The tour started at 1 o’clock in the afternoon, when our guide Ms Nilima Gandhi Ullal gave us an introduction of the tour. She mentioned about the gothic, early English architecture of the building, which was built by British Engineer Col James A Fuller in 1878. After a small brief about the architecture, its cost, the area of the premise, we went inside the buildining. The building is made up of sand stones, with sculptures of flora and fauna. There were sculptures of monkeys holding the balance, foxes wearing the white jabots, and other animals and birds.

Inside the building, our guide shared the history of Mumbai. The one big metropolitan city that we see today were originally seven islands inhabited by the local fishermen communities of India, the Kolis. In the year 1534 the Portugese gained possesion of the islands and called it Bombaim (Good Bay or Beautiful Bay), which later became Bombay and finally many years later Mumbai, as it is known today. The Portugese built many forts on the islands to protect it from pirates and other invading countries - the Britishers, French and others. Later in 1661, the islands were given to the Prince Charles II of Britain as part of dowry when he married the Portugal Princess Catherine de Briganza. The prince later leased out the isalnds to the East India Company for 10 Pounds gold a year.

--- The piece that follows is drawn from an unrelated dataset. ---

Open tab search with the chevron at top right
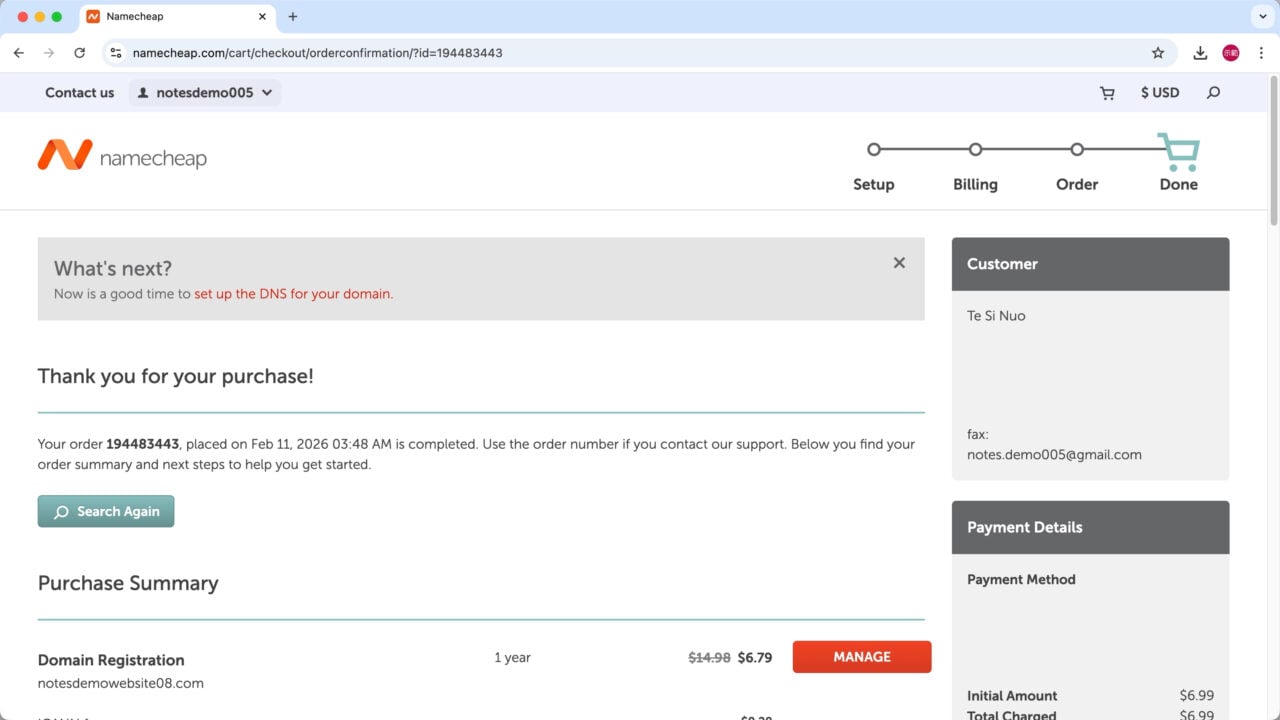(x=1262, y=16)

Then our group went up the spiral stairs to the second floor, to enter the magnificent central hall also known as the courtroom number 46. It was a big courtroom, with a huge chandelier hanging below the pyramidal roof that can be seen from the outside. The walls of the room were filled by the names of all the Chief Justices and Pusine judges. On the opposite end of the Judge’s bench were large photographs of Mahatma Gandhi, B R Ambedkar and Lokmanya Tilak.

Lokamnya Tilak, the father of Indian Unrest, the maker of modern India, one of the greatest Indepence activist was tried three times with sedition charges by the British Government - 1897, 1909 and 1916. In 1909 and 1916, Mohammad Ali Jinnah a lawyer by profession, who later became the founder of Pakistan, appeared in Tilak’s defense. In 1909 he helped to reduce the duration of the sentence and in 1916 he led him to acquital in the case.

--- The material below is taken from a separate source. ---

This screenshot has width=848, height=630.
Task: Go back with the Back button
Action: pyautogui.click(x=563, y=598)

Just outside the courtroom a marble plaque reads what Tilak famously told a Judge in 1908 in this same courtroom that we were standing in - “In spite of the verdict of the jury, I maintain that I am innocent. There are higher powers that rule the destiny of men and nations and it may be the will of providence that the cause which I represent may prosper more by my sufferring than by my remaining free.”

After visting this historical courtroom we went down to enter the High Court Museum, which hosts a collection of artefacts - historical applications & certificates, attorney’s rolls, drafts of the constitution and old judgements. The judicial history of Bombay is written on large posters along the walls with old pictures of the prominent buildings of the city.

The tour ended by getting out of the main door of the building, which is only accessible to the Judges. Just for today, we were the fortunate ones to walk out of the main corridor.

It was around 2:30 when the tour ended and my friend and I went to take a quick look of the Arabian Sea from the Marine Lines. Later we had lunch at Mockingbird Cafe nearby and took the Mumbai locals to come back to our homes.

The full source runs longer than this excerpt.